I guess I’ll have to do better in 2012, especially as the world is going to end in 11 months!

Anyway, here are my resolutions for 2012:

Blog at least three times per week. (I know it’s boring for all of you that I don’t update enough, so I’m going to finally change that this year!)

Stop spending money on purchases I won’t remember. I bought a coffee and bagel this morning, and I definitely won’t remember it in a few days. This would also include money spent drunk at the bar – Bad! I’m going to extend this to a ban on accumulating any more possessions, hopefully, this will help me become more mobile. To keep track of this, I think I’ll start listing my purchases on the website, especially any travel related ones!

Travel to at least three more countries that I have never been to before, as well as each part of the UK. I’ve been to 17 sovereign states (including Vatican City), so three more will bring me to an even 20. I also still need to travel to Wales and Northern Ireland to round out the UK. I would love suggestions on what my next country should be… I’m thinking maybe Switzerland or Poland.

Finally, by the end of this year, I want to have a full-time job in journalism (even if it’s a poorly paid one.)

What are your goals?


25 things to do before I turn 25….

Tomorrow is my 22nd birthday and I’m going out tonight to the bar with about 20 friends and getting completely hammered. It’s probably the last time I’ll see many of them as school is done and I’ll be leaving the country pretty soon.
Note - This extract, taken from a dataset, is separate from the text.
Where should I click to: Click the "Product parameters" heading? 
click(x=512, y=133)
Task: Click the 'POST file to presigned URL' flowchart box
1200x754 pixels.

Maybe it’s because graduating is making me feel like I’m turning a new chapter, but I’ve been thinking a lot this week about where I want to be in a few years. What do I want to have done by the time I turn 25? So, I decided to make a list:

1) Visit 20 countries. COMPLETED June 15, 2012 – Canada, U.S., Chile, UK, Ireland, Sweden, France, Spain, Italy, Belgium, The Netherlands, Germany, Austria, Poland, Czech Republic, Slovakia, Hungary, Croatia, Serbia, Morocco,

2) Spend Oktoberfest in Munich.

3) Travel alone through a country where I don’t speak the language.COMPLETED June 15, 2012 – 8 days travelling alone in Croatia

4) Go on a backpacking trip of at least 3 weeks long. COMPLETED July 6, 2012

5) Visit every part of the United Kingdom I’ve been to Scotland and England

6) Go to Prague. COMPLETED Aug. 31, 2011

7) Drive a car on the left side of the road.

8) Become fluent in Spanish. UPDATED November 8, 2013. I am taking Spanish lessons while travelling to Guatemala. I am comfortable now with basic conversations and can understand most of what people are saying to me. I feel confident walking around by myself.

9) Go to the Fringe Festival in Edinburgh

10) Write a short story

11) Run a half marathon

12) Drive across Canada

13) Go to a Manchester United Game at Old Trafford

14) Ride in a gondola in Venice

15) Spend News Year’s Eve in Edinburgh for Hogmanay

16) Participate in either the running of the bulls in Pamplona or La Tomatina in Bunyol

17) Spend St. Patrick’s Day in Dublin

18) See Stonehenge COMPLETED Oct. 16, 2011

19) Go scuba diving (preferably in Croatia)

20) Volunteer abroad COMPLETED Nov. 8, 2013

21) Read all the books on the Observer’s list of 100 greatest novels – I’m at 14 currently.

22) Go whale watching UPDATE attempted June 22, 2013, but we didn’t see any whales.